Element and text position data:
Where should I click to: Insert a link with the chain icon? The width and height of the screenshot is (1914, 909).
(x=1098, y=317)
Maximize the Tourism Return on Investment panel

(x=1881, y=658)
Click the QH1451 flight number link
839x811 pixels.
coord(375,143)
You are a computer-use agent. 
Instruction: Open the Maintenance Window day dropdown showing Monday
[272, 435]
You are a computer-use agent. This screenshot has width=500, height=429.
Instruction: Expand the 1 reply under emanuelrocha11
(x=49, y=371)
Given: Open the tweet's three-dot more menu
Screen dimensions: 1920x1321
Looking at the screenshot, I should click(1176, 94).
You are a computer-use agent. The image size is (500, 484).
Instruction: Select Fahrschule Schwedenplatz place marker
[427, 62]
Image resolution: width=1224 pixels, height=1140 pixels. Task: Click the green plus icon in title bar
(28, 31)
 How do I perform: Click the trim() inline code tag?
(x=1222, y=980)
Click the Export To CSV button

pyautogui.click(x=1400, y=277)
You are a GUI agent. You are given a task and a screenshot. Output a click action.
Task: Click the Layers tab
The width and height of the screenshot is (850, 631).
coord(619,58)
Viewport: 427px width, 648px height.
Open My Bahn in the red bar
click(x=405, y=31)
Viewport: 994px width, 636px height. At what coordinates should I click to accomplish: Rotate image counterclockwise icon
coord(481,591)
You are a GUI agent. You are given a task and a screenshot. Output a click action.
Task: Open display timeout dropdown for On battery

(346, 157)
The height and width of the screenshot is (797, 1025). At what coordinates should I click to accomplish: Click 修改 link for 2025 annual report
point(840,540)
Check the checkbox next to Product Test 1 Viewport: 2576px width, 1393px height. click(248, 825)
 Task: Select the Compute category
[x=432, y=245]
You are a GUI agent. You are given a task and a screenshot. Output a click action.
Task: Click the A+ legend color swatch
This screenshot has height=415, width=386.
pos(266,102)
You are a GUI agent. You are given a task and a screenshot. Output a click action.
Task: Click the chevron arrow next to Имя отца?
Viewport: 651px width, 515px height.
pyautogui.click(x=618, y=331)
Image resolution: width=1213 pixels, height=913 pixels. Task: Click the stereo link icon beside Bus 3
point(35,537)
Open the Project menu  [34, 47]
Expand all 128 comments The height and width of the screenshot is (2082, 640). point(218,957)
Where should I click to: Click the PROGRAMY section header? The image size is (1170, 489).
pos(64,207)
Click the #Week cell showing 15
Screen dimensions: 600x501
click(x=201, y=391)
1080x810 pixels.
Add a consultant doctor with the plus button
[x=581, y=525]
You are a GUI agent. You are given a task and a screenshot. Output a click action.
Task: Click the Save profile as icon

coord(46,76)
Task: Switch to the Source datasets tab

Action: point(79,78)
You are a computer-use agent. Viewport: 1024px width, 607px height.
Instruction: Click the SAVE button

→ **What is asked**
Update every item above, replacing "Viewport" with "Display" and leaving everything else unchanged.

→ **Solution for this exercise**
Where should I click to: Insert a link with the chain icon? The width and height of the screenshot is (1914, 909).
(x=1098, y=317)
Maximize the Tourism Return on Investment panel

(x=1881, y=658)
Click the QH1451 flight number link
839x811 pixels.
coord(375,143)
You are a computer-use agent. 
Instruction: Open the Maintenance Window day dropdown showing Monday
[272, 435]
You are a computer-use agent. This screenshot has width=500, height=429.
Instruction: Expand the 1 reply under emanuelrocha11
(x=49, y=371)
Given: Open the tweet's three-dot more menu
Screen dimensions: 1920x1321
Looking at the screenshot, I should click(1176, 94).
You are a computer-use agent. The image size is (500, 484).
Instruction: Select Fahrschule Schwedenplatz place marker
[427, 62]
Image resolution: width=1224 pixels, height=1140 pixels. Task: Click the green plus icon in title bar
(28, 31)
 How do I perform: Click the trim() inline code tag?
(x=1222, y=980)
Click the Export To CSV button

pyautogui.click(x=1400, y=277)
You are a GUI agent. You are given a task and a screenshot. Output a click action.
Task: Click the Layers tab
The width and height of the screenshot is (850, 631).
coord(619,58)
Display: 427px width, 648px height.
Open My Bahn in the red bar
click(x=405, y=31)
Display: 994px width, 636px height. At what coordinates should I click to accomplish: Rotate image counterclockwise icon
coord(481,591)
You are a GUI agent. You are given a task and a screenshot. Output a click action.
Task: Open display timeout dropdown for On battery

(346, 157)
The height and width of the screenshot is (797, 1025). At what coordinates should I click to accomplish: Click 修改 link for 2025 annual report
point(840,540)
Check the checkbox next to Product Test 1 Display: 2576px width, 1393px height. click(248, 825)
 Task: Select the Compute category
[x=432, y=245]
You are a GUI agent. You are given a task and a screenshot. Output a click action.
Task: Click the A+ legend color swatch
This screenshot has height=415, width=386.
pos(266,102)
You are a GUI agent. You are given a task and a screenshot. Output a click action.
Task: Click the chevron arrow next to Имя отца?
Display: 651px width, 515px height.
pyautogui.click(x=618, y=331)
Image resolution: width=1213 pixels, height=913 pixels. Task: Click the stereo link icon beside Bus 3
point(35,537)
Open the Project menu  [34, 47]
Expand all 128 comments The height and width of the screenshot is (2082, 640). point(218,957)
Where should I click to: Click the PROGRAMY section header? The image size is (1170, 489).
pos(64,207)
Click the #Week cell showing 15
Screen dimensions: 600x501
click(x=201, y=391)
1080x810 pixels.
Add a consultant doctor with the plus button
[x=581, y=525]
You are a GUI agent. You are given a task and a screenshot. Output a click action.
Task: Click the Save profile as icon

coord(46,76)
Task: Switch to the Source datasets tab

Action: point(79,78)
You are a computer-use agent. Display: 1024px width, 607px height.
Instruction: Click the SAVE button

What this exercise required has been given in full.